Not that Bloomsday Book
Trying to find time for a Wild Gees get-together has been a challenge but we managed a whole 48 hours recently to squeeze in some adventures. Day 1 began with a walking tour of Dublin 8 which coincided with Bloomsday, though despite an occasional reading from said tome, this was resolutely not a Bloomsday tour. It was focused on working class histories of the sort that rarely get a look in on Dublin city tours. We were particularly interested to hear some of the lesser-told stories of women. As we passed St James’ Gate, we were told that Guinness was a good employer who paid well and, importantly, paid a widow’s pension if a worker died. “Marry a Guinness man, he’s as good to you dead as alive” was a refrain of young women who had few options to be independent of men financially and widowhood could reduce them to abject poverty. Not that marriage was necessarily a solution to poverty as it brought the likelihood of too many children and not enough wages. Streets like Meath Street, Brabazon Square and Reginald Street are called after a philanthropist who built housing and funded sanitation in this part of Dublin. A more equitable alternative might have been a social safety net funded through taxes rather than being reliant on wealthy people feeling generous. But then who would we name the streets after?
We discovered that Dr Steevens’ Hospital, though named for a man, was founded by a woman: Grizell Steevens. To the city’s population at the time, it was known as Madame Steevens’ Hospital. Grizell had the hospital built in honour of her late husband in 1723 and lived out the rest of her days in apartments attached to it. Dublin 8 is also home to the Coombe Hospital, which was founded by Margaret Boyle in 1826, though apart from a will in which she makes clear she has given enough to the hospital over the years, no one seems to know much about her. So she has no Wikipedia article – something we hope to address at some point.

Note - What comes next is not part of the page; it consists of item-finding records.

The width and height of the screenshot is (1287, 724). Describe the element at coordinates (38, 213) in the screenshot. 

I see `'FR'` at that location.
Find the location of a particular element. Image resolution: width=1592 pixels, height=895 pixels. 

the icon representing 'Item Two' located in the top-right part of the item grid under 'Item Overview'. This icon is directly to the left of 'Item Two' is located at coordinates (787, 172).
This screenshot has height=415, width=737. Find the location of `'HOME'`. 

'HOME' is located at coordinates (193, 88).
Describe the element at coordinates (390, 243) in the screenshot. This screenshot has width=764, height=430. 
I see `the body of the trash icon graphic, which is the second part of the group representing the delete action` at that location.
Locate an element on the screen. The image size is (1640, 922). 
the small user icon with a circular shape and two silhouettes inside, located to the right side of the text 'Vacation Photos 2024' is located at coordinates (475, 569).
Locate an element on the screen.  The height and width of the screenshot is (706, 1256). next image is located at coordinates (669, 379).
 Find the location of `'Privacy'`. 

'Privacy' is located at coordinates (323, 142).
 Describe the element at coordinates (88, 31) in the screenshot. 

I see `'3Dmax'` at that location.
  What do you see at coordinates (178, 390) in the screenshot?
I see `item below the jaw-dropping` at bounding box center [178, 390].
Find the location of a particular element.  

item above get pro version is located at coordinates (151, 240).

In keeping with the theme of women founding Dublin hospitals, this same week a plaque commemorating Dr Kathleen Lynn and Madeleine ffrench Mullen, founders of St Ultan’s Hospital. was unveiled on the site of the former hospital in Charlemont Street. The Her Keys to the City book was also launched this week by Clodagh Finn and Lord Mayor Alison Gilliland, and features this revolutionary, LGBT couple. Sadly we missed both events but we did order the book and weren’t waiting long to receive it. It’s a wonderful realisation of a project so overdue, to give women who contributed so much to Dublin some posthumous recognition. It is also a beautiful thing to own, full of stories and anecdotes from families, friends and colleagues, not just the facts of their achievements.
During the tour, we also discovered that Sinéad’s dad and Gill’s mam were born on the same road in Dublin 8, Clarence Mangan Road. Both have recently passed away and we regret not having known this when we were able to chat to them about it. Subsequent Whatsapp chats with Gill’s uncle suggest that they may not have known each other, living at different ends of a long road and going to different schools. But it feels like an important connection.
That isn’t even the most exciting part of the tour, which is not a Wild Gees event but part of a conference we have gatecrashed because Sinéad is one of the speakers and as part of this, another exciting book was launched – hers! Not Wild Gees-related but we’re making a shameless plug anyway. New Cartographies, Nomadic Methodologies contains a chapter in which Sinéad is interviewed about her artistic practice. We’re not suggesting you buy it (unless you really want to) but we’re very proud of her.